KARACHI: The Sindh High Court on Monday directed the Sindh government to provide “foolproof and absolute” security for the election process to be held as and when the Azad Jammu and Kashmir Election Commission notified a date for election on two seats of the AJK Legislative Assembly in Karachi.
With this order, a division bench headed by Justice Muhammad Athar Saeed disposed of a petition of the Muttahida Qaumi Movement against the deferment of Azad Jammu and Kashmir election for the Karachi seats.
The bench also directed the Sindh government to take the stakeholders into confidence before sending its report to the AJK Election Commission if it reached the conclusion that the election could not be held due to a deteriorated law and order situation in the city.
The party’s former assembly member Saleem Butt and Tahir Khokhar, represented by Farogh Naseem, approached the SHC on behalf of their party against the deferment of election citing the AJK Chief Election Commissioner and the federal and provincial governments and the Sindh police chief as respondents.
The petitioners challenged the report of the DIG (Headquarters) about the adverse law and order situation in Karachi, which became the basis for the postponement of elections on LA-30 and LA-36 by the AJK CEC.
The petitioners mainly requested the court to declare the report of the DIG annulled as it was prepared behind the back of the candidates and with mala fide intentions to seek postponement of the elections.
Their counsel submitted that there was no threat to the peace, law and order as the Sindh chief minister only two days before that report, while making a speech at the floor of the Sindh Assembly, quoted figures that categorically stated law and order in Sindh had improved and was improving further.
On Monday, Sindh Advocate General Abdul Fatah Malik placed on record a statement of the legal consultant of the provincial police chief making a commitment that he would provide security as and when the AJK Election Commission notified a date for the elections.

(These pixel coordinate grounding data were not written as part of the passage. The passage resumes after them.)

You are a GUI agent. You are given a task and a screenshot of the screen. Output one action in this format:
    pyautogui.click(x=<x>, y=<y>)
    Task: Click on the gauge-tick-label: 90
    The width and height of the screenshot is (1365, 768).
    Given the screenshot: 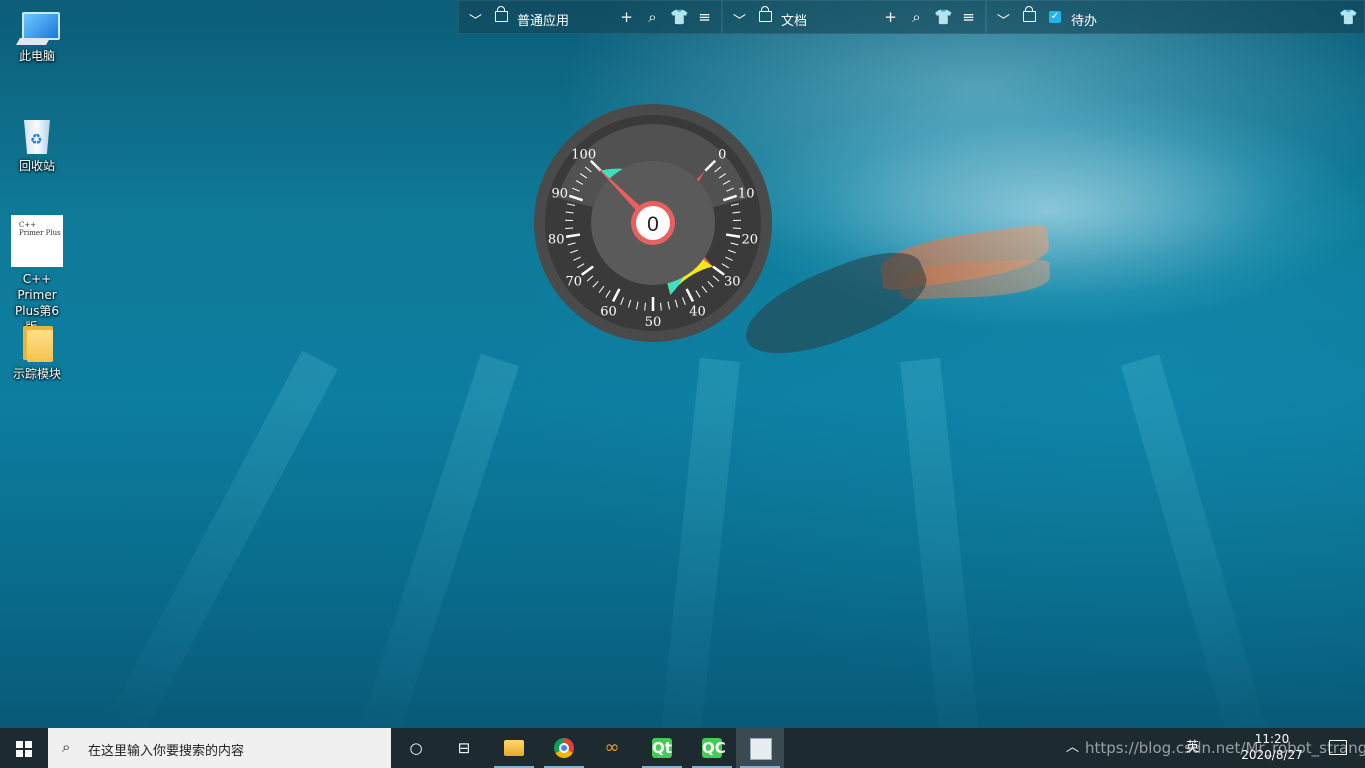 What is the action you would take?
    pyautogui.click(x=560, y=194)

The chief provincial law officer submitted that if the law and order situation deteriorated to an extent that the election could not be held in a peaceful manner, a report should be sent to the AJK Election Commission that might take the stakeholders into confidence before the postponement of elections.

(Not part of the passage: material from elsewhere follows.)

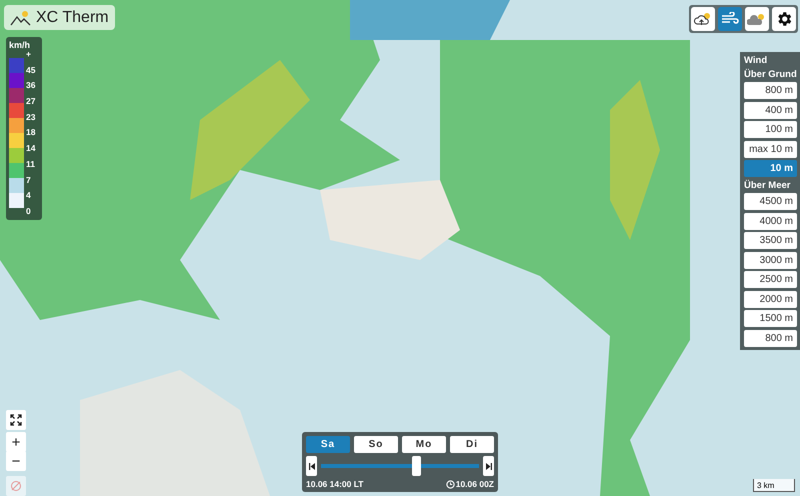 This screenshot has height=496, width=800. I want to click on legend-label: 27, so click(31, 102).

The court in its order said: “We would dispose of this petition by directing the Government of Sindh to provide foolproof and absolute security for the election process to be held as and when the Azad Jammu and Kashmir Election Commission notifies a date of election in LA-30 and LA-36 and if after announcement of such election schedule the Government of Sindh arrives at a conclusion that the law and order situation has deteriorated to the extent that it is not possible to hold election, then before sending the report to the Azad Jammu and Kashmir Election Commission, they will take the stakeholders in confidence and then generate and send the report.”
The bench further observed: “However, even if the stakeholders do not agree with the report, the Government of Sindh in its discretion may send the same to the Election Commission.”